==== READING PASSAGE
You'll see why. And the first of them is something super simple.
So, like, I'm just gonna really go over this
part very quickly, the first thing is a classifier.
So classifier is just the thing that tells us, yes, it's human,
or yes, it's generated. No, it's not generated. So it's
human. How do we do that? We just give
lots of examples to the system, and we hope that the system will
just know somehow how
to, well, figure out if a text is generated or not.
There's an interesting system that was
created by OpenAI to detect generated text.
And if you go to their website, you see here, like, this is the OpenAI
website, and in January 2023,
so that's last year they created,
or, well, they launched this website.
That just gives us an error right now.
So why am I showing you the website then?
It's because, like, they discontinued the system because they said
our classifier is not reliable. People are,
like, trusting our system, but actually, like, it doesn't
really work. So that's one of the things about classifiers.
They are not. We should be aware
that they tend to, well, make mistakes.
And specifically the OpenAI one,
it's not very good. That's why they just retired the
thing. But it also raises some questions.
========
==== DATA BLOCK
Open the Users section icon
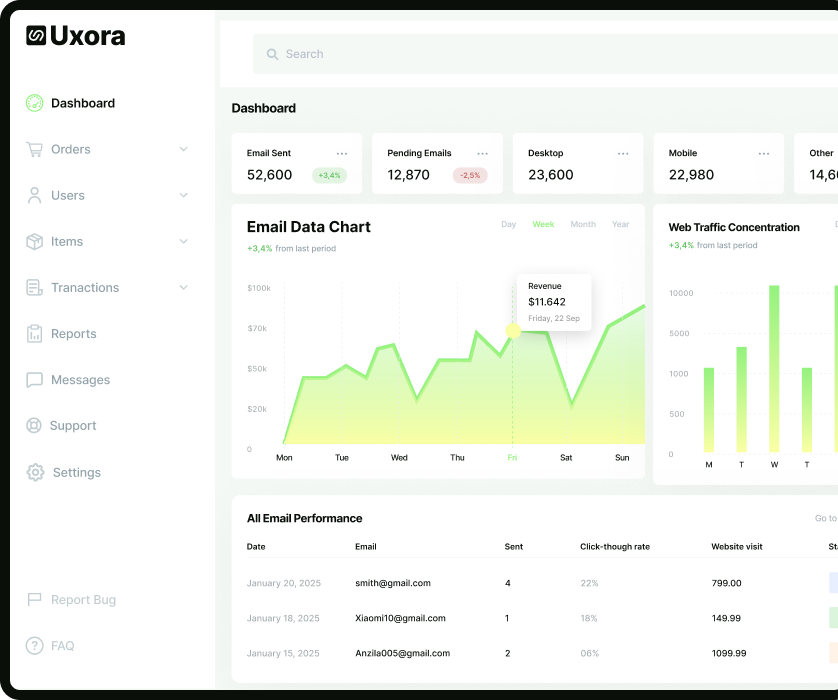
========
WHAT YOU HAVE TO DO:
Reproduce the section of the classifier transcript that begins at the words "There's an interesting" and stops after "well, make mistakes.".

PROBLEM SOLUTION:
There's an interesting system that was
created by OpenAI to detect generated text.
And if you go to their website, you see here, like, this is the OpenAI
website, and in January 2023,
so that's last year they created,
or, well, they launched this website.
That just gives us an error right now.
So why am I showing you the website then?
It's because, like, they discontinued the system because they said
our classifier is not reliable. People are,
like, trusting our system, but actually, like, it doesn't
really work. So that's one of the things about classifiers.
They are not. We should be aware
that they tend to, well, make mistakes.